Demand for psychological services increases after Robin Williams’ death

I lived in San Francisco’s Castro District in the 1980s when AIDS was devastating the community and killing my friends. Robin Williams also lived in The Castro at that time. He responded to the crisis of the pandemic by doing whatever he needed to do to raise money and awareness for local HIV/AIDS agencies and to speak openly about a taboo topic. Robin Williams was a compassionate man who was generous with his time, talent and money.

Although it was common knowledge that Williams struggled with mental illness and addiction, it was deeply shocking to hear of his death by suicide on Aug. 11. In a 2006 interview with Terry Gross on the “Fresh Air” NPR radio show, he admitted having bouts of deep depression, although he denied having clinical depression or bipolar disorder. “Do I perform sometimes in a manic style? Yes,” Williams told Gross. “Am I manic all the time? No. Do I get sad? Oh yeah. Does it hit me hard? Oh yeah.”

Suicide, like AIDS, is still a taboo subject. People who live with secret thoughts of suicide are very cautious about when, where and to whom they can express these thoughts. They are afraid of being ridiculed and ostracized, losing their jobs or being institutionalized. The suicide of a famous and well-liked person brings the topic to the forefront. The tragedy creates a demand for discussion and the opportunity for education and dispelling myths.

Almost immediately after the news of Williams’ death, we witnessed the usual bizarre social media frenzy and sometimes sensational, uninformed and callous news reporting. We know that inappropriate messages about suicide deaths can trigger others to attempt suicide. But we also saw the power of the Internet to provide positive, compassionate and informed messages about suicide and mental illness. The number for the National Suicide Prevention Lifeline, 1-800-273-8255 (TALK), was posted on mental health sites, as well as on personal pages. People felt inspired to share, on their own blogs and social media accounts, vulnerable, often raw, personal stories about their struggles with suicide, suicide-caused grief and mental illness.

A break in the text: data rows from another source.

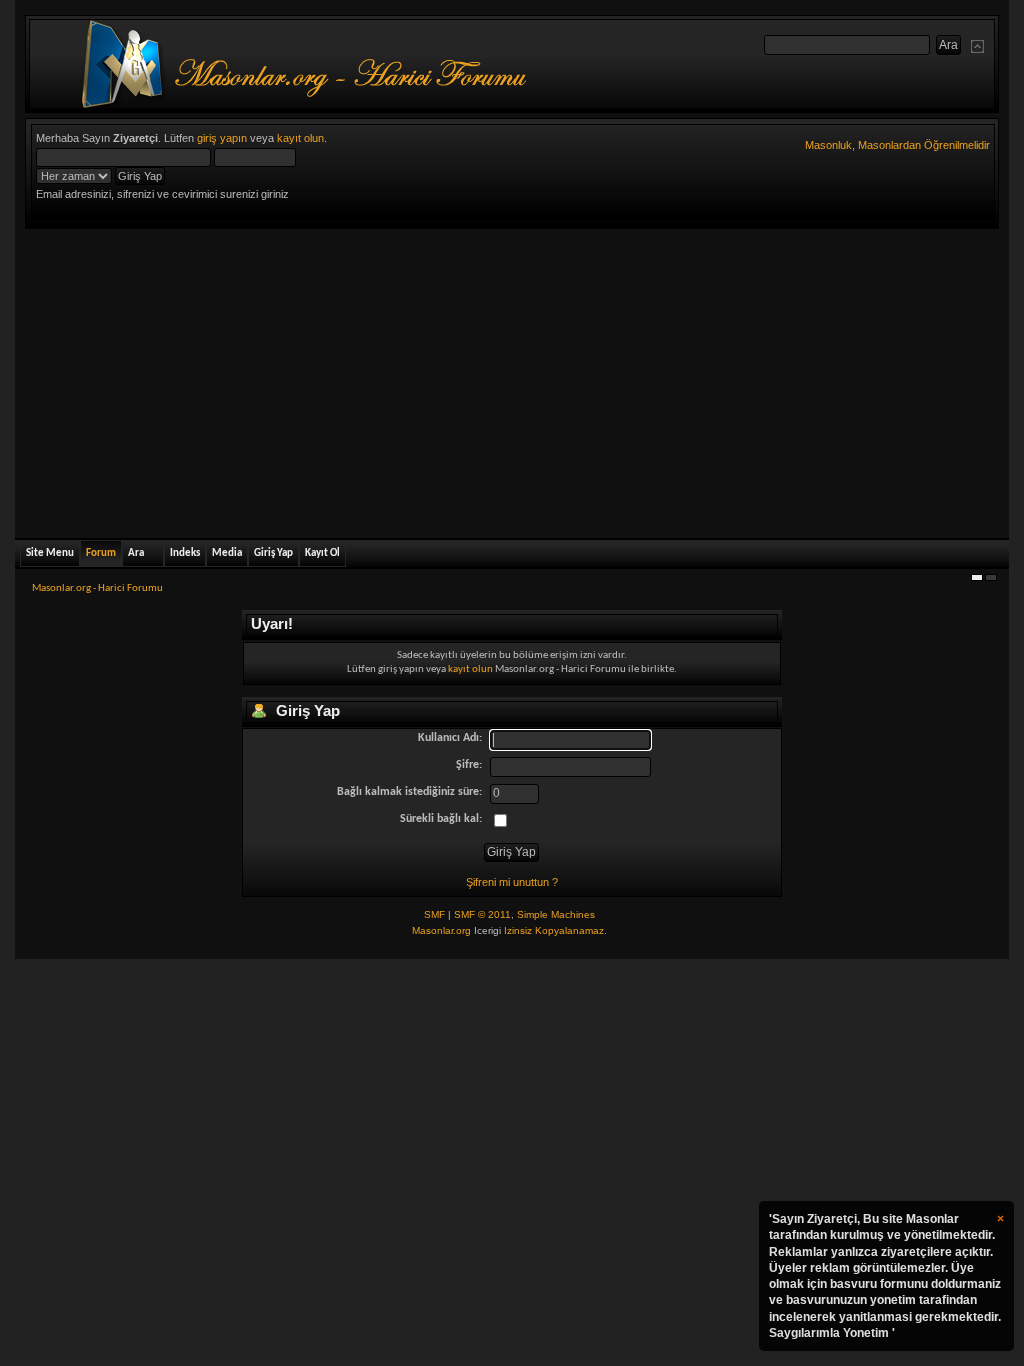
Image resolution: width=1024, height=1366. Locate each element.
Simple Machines (556, 914)
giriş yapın (222, 138)
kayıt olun (300, 138)
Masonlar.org (441, 930)
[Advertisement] (511, 379)
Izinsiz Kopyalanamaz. (555, 930)
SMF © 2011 (482, 914)
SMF (434, 914)
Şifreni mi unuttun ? (512, 882)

Since Aug. 11, the Suicide Prevention and Crisis Services has received an unprecedented number of calls and instant message chats from people affected by the news. Callers have expressed their despair at having someone like Williams, who was rich and famous and could access the best mental health care, take his life. Callers plead, “What hope is there for someone like me with no money, no insurance and no one who cares?” Others sobbed as they grieved for the friend, lover, brother, sister, child, or parent lost to suicide. Many were reaching out for the first time to tell someone about their pain and hopelessness. Parents reached out, worried about their children who were struggling with mental health challenges.

We do this work with the invaluable help of trained, volunteer crisis counselors. We offer a 47-hour training program to people who want to help. Please consider joining our team. Call the office at 607-272-1505, or email [email protected]

If you need someone to speak with, someone who will listen, you do not need to be having thoughts of suicide to call us at 1-800-273-8255 (TALK) or locally at 607-272-1616. You can also log on to The Chat, Mon-Fri, 6–9 p.m. at www.ithacacrisis.org.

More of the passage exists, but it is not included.